Avebury, England – Halloween, I’m not talking about the US instigated commercial shop and pub fest we now ‘enjoy’ in the UK, or the generic J. K. Rowling inspired witchy stuff no its the Back Roads Rider’s vision of Halloween that’s under discussion here.

Apologies to those amongst you who know that the real Halloween is rooted in the Celtic festival of Samhain and to Wiccans some of whom feel that the tradition is offensive to ‘real witches’ for promoting stereotypical caricatures of ‘wicked witches’.

It’s definitely the wicked witch thing that does it for me. As we know it’s on Halloween that those witches of the wicked variety give their hard-working familiars the night off and head out on test flights aboard their witchy broomsticks. Yes folks those witchy women like a midnight burn up through a spooky wood (I like spook) with only the moonlight and the sound of the air rushing through broom’s hazel twigs for company. Its speed mania you see.

However, to find the ultimate witchy speed freaks we must travel to Scotland where a Mr Tam O’Shanter was reportedly chased by a comely female witch, Nannie Dee, whose blouse or cutty sark came adrift in the course of the pursuit. O’Shanter made good his escape by encouraging his horse to jump a steam, witches and cannot cross running water, but not before Nannie had pulled off his mounts tail.
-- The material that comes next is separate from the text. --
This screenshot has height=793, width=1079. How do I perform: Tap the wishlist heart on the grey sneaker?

Thus the bewitching Nannie Dee and her cutty sark became synonymous with speed. Consequently Cutty Sark was chosen as the name for a clipper ship designed by Hercules Linton and built in 1869 at Dumbarton, Scotland by Scott &Linton, for John Willis & Son and Captained John “Jock” “White Hat” Willis. On her bow the ships figurehead, Nannie Dee, her cutty sark still adrift and clutching a horses tail.

Of course the Cutty Sark and her like were the perfect low-carbon transport. Not only were ships like her built from organically produced sustainable recyclable materials but they were 99% carbon free in operation.
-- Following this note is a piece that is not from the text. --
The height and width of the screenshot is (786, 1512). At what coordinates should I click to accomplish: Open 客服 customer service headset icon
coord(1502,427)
Which brings me to the biking bit.

Ever wondered why motorcycles and scooters in the UK are not road taxed on the same basis as cars i.e. taking into account their CO2 output.

Well it’s not because the UK Government can’t do it, and it’s not because the CO2 output figures for bikes is not known, they form part of the European Type Approval procedure, and it’s not because we don’t have proper emission controls for bikes.

It is because during all the ‘horse trading’ on this issue at both a European and Global level a ‘gentlemen’s’ agreement was reached that publishing the CO2 outputs for bikes was not currently necessary or feasible. Was this because it would be red faces all round for the big names if some of the emission figures for the top end super bikes were published. Or was it because people would buy the smaller engined cheaper low emission environmentally friendly bikes and thus cut into manufactures profits. Well you can make up your minds on that.

What I do know is that if the proposal for an update of the UK CO2 emission based road tax system is introduced in 2010 motorcyclists and scooterists will miss out.  Because if a tax banding system with proportionate ratings similar to those for cars was in place for motorcycles and scooters, a considerable number of users would pay nothing or less than they pay now.

It would seem that we are being denied access to an environmental ‘dividend’ which would cut costs to current owners and encourage new users.